Documento
________________________________________

Ícone absoluto da culinária brasileira, a feijoada é, por convenção nacional e consagração internacional, a carioca: um cozido de feijões pretos devidamente refogados, que recebe carnes e fumeiros como o paio, carne-seca, costela de porco, toucinho, língua e orelha defumadas e, às vezes, carne verde, de vaca. Acompanham obrigatoriamente o arroz branco, a couve mineira cortada em tiras muito finas e levemente refogada com alho, farofa simples ou de alho, torresmo e laranja-baía, que vai aplacar o ataque do último consorte, a pimenta malagueta.
A batida de limão é a sua bebida oficial, embora a caninha, a caipirinha e a cerveja façam uma corte mui digna. É um prato social, contemplativo (e estarrecedor, como bem descreve Câmara Cascudo) e que exige tempo hábil para convalescença dessa alegre penitência que, como todo o ritual religioso, tem dia certo para a sua liturgia: o sábado. Outras feijoadas acompanham esse modelo básico, embora variações do tipo de feijão admitam o manteiga ou o mulatinho na feijoada mineira e legumes e raízes na feijoada pernambucana.

________________________________________

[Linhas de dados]

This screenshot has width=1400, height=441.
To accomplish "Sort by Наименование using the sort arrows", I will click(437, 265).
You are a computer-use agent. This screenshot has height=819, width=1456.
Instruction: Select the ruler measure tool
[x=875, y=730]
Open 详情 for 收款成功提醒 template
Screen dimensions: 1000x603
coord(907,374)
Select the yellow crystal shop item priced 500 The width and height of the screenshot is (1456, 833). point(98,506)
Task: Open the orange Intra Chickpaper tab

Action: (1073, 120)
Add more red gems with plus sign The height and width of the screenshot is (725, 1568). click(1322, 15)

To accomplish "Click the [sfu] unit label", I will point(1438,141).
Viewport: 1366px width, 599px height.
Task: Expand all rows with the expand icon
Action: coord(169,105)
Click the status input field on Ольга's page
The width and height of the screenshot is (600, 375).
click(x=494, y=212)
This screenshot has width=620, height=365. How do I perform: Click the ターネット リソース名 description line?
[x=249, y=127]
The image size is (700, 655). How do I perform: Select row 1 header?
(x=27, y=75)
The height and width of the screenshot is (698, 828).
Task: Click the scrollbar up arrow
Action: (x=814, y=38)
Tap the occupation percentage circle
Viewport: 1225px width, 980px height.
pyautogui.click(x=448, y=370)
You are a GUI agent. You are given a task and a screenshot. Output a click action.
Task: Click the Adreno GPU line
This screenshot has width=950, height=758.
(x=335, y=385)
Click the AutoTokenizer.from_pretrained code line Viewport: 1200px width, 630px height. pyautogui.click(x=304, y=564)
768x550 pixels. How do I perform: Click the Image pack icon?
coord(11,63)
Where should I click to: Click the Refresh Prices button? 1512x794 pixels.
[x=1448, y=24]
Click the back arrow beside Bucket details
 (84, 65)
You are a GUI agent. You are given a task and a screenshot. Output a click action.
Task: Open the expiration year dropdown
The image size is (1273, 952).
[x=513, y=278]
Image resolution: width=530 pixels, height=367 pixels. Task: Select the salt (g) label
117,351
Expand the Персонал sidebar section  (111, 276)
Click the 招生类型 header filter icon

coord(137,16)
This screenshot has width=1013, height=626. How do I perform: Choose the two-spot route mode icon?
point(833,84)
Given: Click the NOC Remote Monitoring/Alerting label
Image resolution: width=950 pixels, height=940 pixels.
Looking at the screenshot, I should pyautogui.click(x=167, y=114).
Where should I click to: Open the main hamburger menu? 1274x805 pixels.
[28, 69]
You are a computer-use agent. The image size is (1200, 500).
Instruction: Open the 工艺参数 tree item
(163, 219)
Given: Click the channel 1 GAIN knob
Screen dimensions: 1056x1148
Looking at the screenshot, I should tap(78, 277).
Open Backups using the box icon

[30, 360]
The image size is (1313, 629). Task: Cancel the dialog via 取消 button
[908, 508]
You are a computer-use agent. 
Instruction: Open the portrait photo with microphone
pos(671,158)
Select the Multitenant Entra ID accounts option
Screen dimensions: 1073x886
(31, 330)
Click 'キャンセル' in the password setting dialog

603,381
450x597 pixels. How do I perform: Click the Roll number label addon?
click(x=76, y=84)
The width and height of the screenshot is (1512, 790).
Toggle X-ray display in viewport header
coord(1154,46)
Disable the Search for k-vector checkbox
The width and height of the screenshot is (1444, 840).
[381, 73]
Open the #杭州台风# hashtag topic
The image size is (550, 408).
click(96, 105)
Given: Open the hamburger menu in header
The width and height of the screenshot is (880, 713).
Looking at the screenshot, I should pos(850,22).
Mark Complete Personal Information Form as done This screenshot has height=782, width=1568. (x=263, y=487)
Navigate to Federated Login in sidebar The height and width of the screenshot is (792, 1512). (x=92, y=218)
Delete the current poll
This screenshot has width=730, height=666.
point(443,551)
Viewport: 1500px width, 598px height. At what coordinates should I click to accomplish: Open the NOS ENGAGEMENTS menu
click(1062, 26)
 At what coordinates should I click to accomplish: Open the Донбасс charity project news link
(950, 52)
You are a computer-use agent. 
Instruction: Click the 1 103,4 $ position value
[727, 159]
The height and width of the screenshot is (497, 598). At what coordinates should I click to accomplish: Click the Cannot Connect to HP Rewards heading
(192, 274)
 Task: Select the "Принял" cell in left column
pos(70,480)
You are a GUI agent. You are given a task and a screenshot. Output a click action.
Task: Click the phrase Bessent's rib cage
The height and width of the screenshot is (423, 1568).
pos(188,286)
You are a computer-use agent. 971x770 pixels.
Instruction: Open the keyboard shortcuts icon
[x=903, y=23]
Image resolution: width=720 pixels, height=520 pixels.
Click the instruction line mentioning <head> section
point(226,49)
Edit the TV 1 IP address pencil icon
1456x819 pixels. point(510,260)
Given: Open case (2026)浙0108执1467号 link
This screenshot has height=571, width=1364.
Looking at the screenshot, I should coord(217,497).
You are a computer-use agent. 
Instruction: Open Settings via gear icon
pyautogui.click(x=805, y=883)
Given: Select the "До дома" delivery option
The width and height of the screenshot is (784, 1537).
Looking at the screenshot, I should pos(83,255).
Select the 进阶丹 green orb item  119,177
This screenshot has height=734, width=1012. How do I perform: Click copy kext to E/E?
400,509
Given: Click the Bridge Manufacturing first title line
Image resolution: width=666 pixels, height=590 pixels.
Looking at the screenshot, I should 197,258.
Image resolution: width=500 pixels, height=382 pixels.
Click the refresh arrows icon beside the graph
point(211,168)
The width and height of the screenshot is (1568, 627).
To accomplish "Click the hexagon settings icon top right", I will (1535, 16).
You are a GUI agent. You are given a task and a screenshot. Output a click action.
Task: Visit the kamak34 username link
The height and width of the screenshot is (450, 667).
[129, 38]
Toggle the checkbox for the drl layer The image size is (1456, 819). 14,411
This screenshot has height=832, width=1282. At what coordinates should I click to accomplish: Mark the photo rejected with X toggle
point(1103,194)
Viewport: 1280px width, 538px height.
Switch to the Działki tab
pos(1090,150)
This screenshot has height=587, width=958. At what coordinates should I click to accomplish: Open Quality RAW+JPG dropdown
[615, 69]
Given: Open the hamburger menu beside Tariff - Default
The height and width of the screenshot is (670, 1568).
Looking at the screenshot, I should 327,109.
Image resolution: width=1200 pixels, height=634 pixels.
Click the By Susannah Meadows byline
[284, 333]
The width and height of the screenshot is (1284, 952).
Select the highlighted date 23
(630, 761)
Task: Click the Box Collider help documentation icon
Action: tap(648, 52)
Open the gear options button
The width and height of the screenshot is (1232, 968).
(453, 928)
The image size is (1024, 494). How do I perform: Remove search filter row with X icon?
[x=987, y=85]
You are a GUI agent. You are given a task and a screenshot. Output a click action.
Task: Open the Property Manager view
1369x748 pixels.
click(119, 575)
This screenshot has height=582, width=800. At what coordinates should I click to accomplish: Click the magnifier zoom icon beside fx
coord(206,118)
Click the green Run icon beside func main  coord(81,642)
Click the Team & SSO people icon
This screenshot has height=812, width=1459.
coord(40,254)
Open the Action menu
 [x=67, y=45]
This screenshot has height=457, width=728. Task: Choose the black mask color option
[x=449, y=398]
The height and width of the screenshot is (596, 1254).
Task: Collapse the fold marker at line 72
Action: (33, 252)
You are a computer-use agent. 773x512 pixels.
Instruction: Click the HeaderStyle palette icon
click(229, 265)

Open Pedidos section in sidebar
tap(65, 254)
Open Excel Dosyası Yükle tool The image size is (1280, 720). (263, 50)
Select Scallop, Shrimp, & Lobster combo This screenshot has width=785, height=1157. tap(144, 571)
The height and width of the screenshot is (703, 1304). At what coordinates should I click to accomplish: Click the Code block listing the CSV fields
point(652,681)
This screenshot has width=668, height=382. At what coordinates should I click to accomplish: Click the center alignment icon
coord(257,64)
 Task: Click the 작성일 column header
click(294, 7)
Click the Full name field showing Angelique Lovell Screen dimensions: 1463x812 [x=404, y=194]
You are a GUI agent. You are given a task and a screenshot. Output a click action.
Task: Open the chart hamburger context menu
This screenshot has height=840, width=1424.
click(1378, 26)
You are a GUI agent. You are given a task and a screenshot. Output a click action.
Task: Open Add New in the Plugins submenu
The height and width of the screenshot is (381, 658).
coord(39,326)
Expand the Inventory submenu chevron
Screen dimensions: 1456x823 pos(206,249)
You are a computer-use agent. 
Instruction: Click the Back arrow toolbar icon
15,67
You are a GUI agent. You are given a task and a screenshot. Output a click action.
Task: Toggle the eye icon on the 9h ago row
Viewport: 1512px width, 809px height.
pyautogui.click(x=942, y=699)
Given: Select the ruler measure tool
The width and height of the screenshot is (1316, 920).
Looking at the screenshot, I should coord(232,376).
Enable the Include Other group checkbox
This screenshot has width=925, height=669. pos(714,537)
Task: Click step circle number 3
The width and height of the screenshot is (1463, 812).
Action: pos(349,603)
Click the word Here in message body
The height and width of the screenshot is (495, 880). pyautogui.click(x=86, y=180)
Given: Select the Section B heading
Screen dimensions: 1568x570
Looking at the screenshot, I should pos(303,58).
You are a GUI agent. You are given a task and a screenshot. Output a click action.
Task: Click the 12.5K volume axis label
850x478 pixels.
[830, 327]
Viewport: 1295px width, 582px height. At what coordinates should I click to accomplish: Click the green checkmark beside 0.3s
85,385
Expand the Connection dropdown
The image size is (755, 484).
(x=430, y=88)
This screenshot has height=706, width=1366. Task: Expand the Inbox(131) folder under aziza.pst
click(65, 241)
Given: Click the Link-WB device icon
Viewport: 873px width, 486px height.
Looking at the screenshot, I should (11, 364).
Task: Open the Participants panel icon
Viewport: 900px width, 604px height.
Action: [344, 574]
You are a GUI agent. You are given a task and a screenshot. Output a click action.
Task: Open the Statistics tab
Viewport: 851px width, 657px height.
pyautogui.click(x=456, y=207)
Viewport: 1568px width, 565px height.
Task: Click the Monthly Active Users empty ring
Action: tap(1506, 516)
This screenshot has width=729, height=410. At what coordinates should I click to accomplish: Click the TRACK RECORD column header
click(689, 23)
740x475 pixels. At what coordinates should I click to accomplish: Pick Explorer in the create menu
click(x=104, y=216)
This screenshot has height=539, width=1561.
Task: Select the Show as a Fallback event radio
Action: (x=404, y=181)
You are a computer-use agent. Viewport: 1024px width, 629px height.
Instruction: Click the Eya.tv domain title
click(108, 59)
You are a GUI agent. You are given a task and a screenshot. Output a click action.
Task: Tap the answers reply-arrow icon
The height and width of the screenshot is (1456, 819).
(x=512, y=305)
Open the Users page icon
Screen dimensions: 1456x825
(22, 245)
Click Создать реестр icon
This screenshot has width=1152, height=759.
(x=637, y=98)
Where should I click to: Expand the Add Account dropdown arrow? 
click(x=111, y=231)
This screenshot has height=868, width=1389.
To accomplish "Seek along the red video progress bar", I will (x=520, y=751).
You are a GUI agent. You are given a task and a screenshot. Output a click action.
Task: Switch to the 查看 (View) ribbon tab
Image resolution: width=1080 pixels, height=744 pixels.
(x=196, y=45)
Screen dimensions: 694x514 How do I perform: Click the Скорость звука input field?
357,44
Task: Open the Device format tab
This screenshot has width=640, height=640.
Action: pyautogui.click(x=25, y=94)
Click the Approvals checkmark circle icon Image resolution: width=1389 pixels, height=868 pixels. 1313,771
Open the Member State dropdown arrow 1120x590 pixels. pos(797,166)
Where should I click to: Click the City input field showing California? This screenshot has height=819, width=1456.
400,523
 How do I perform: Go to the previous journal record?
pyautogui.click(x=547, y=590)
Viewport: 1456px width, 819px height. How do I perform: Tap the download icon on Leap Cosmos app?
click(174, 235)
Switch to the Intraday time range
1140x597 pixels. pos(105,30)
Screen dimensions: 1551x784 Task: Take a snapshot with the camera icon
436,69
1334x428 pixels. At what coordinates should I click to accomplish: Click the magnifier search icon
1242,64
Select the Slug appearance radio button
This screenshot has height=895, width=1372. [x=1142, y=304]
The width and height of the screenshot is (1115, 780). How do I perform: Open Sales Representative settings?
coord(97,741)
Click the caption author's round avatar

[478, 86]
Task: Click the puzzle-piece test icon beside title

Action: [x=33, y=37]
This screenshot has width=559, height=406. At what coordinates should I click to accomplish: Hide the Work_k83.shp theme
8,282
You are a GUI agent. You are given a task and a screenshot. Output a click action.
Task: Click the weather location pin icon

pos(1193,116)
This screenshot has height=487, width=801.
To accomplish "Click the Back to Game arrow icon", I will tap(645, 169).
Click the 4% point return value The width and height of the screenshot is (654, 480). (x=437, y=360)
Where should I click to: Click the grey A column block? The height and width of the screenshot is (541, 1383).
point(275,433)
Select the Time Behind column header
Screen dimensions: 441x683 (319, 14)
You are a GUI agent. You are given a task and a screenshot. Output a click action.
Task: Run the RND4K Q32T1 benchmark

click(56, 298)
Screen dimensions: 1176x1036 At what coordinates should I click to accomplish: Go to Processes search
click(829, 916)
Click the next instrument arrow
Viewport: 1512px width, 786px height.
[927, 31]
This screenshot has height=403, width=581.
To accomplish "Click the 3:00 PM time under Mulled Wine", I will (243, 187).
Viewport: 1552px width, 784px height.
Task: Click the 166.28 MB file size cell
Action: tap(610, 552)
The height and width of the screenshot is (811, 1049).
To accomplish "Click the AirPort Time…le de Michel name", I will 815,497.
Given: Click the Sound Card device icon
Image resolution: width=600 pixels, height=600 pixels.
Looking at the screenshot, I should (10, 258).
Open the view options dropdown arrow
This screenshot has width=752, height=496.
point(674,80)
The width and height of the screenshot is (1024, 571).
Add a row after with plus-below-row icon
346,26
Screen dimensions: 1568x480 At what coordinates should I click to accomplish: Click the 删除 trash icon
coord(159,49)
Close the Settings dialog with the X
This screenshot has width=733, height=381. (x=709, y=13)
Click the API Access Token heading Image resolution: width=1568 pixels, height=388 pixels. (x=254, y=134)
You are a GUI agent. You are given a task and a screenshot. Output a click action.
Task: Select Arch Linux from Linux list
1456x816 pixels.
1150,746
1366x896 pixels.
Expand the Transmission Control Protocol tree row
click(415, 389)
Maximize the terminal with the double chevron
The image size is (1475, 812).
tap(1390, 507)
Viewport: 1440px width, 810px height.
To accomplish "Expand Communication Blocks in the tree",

________________________________________

Tarefa
Você pode dar a continuação do texto sobre a feijoada, começando logo depois da última frase?

Resposta
Mas nada como a fórmula carioca, que mereceu tanto de Vinícius de Moraes, quanto de Chico Buarque e Carlos Drummond de Andrade versos tão saborosos e generosos quanto a própria receita. As origens da feijoada são cercadas de lendas, principalmente a que atribui sua origem às senzalas que a criaram a partir das “sobras” de porco da casa grande. Aceita passivamente por algumas décadas, essa tese não é mais levada em conta por qualquer bibliografia séria.
Primeiro pelos contrasensos básicos: o primeiro, a cozinha da casa grande não era farta e não admitia sobras – os desinformados falam nas aparas de porco, que a cultura lusitana jamais dispensou; o segundo, mesmo supondo as sobras de uma dezena ou pouco mais de pessoas, jamais enriqueceriam qualquer preparado para um contingente de pelo menos cem escravos, considerando-se um engenho menor.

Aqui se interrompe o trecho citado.